Physical characteristics
- Mouth: Onega
- • coordinates: 61°41′58″N 39°14′17″E﻿ / ﻿61.69944°N 39.23806°E
- • elevation: 96 m (315 ft)
- Length: 260 km (160 mi)
- Basin size: 7,100 km^{2} (2,700 sq mi)
- • average: 71.7 m^{3}/s (2,530 cu ft/s)

Basin features
- Progression: Onega→ White Sea

= Voloshka (river) =

The Onega River basin

The Voloshka (Волошка) is a river in Konoshsky and Kargopolsky Districts of Arkhangelsk Oblast in Russia. It is a right tributary of the Onega. It is 260 km long, and the area of its basin is 7100 km2. Its major tributaries are the Vokhtomitsa (right), the Leybusha (left), and the Bolshaya Porma (right).

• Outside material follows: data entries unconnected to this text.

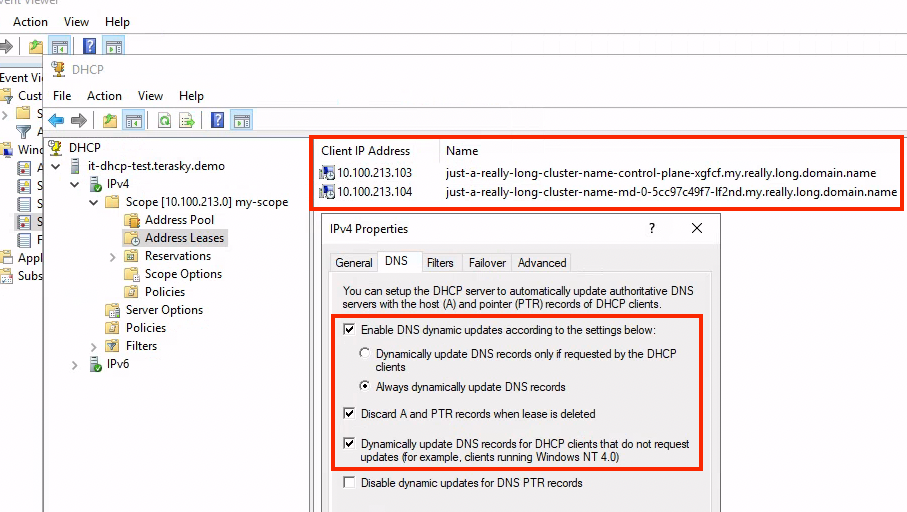The height and width of the screenshot is (512, 907).
Task: Expand the Reservations tree node
Action: click(x=113, y=257)
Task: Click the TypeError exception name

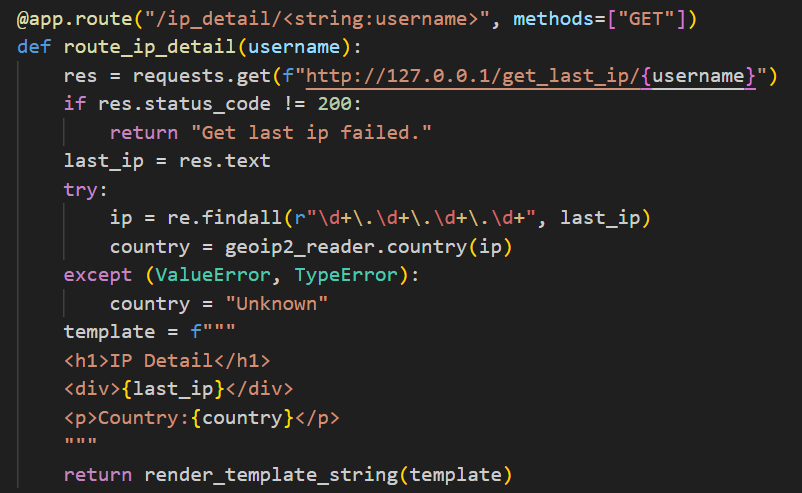Action: (346, 275)
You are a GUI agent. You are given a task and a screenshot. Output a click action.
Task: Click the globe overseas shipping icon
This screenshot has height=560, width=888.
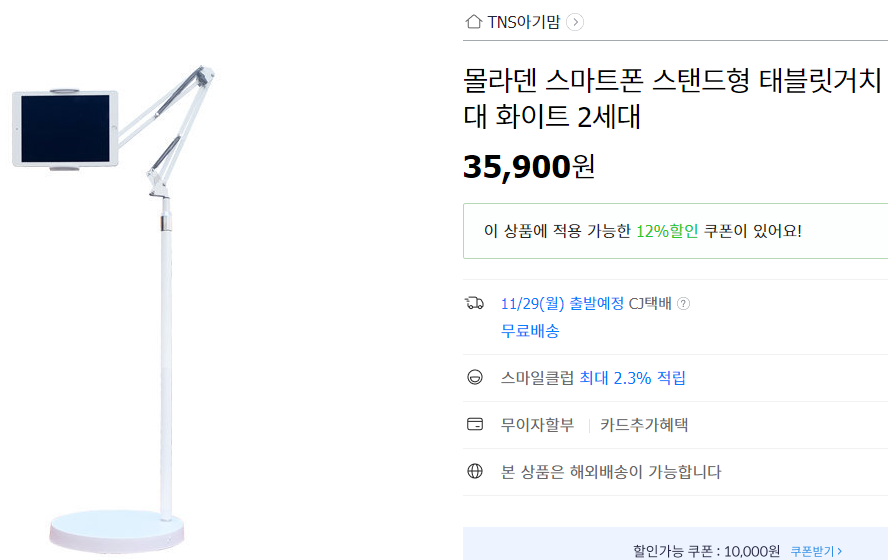tap(475, 471)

The river basin of the Voloshka includes the eastern part of the Kargopolsky District, the western part of the Konoshsky District, and the south-western part of the Nyandomsky District which is a vast and sparsely populated area.

The source of the Voloshka is located in the south-east of Kargopolsky District, east of the Lake Lacha. The river flows south and enters Konoshsky District. In the village of Kementsevo it turns north-east and eventually enters the swampy unpopulated area. After accepting the Vokhtomitsa from the right, it sharply turns north-west. In the mouth of the Komzha River, on both banks there is the settlement of Voloshka, which until 2005 was an urban-type settlement and later downgraded a to rural-type settlement. North of Voloshka, the river turns west, re-enters Kargopolsky District, and until the mouth of the Leibusha, there are no villages. After accepting the Leibusha, the Voloshka turns west, then again north. There is a group of villages north of the mouth of the Leybusha, but north of these villages, the Voloshka enters the swamps again, and the valley is not populated. In this area, there are rapids on the river. Downstream from the mouth of the Bolshaya Porma, the Voloshka turns west, and there is a continuous chain of villages down to its mouth across the Onega from the selo of Bronevo.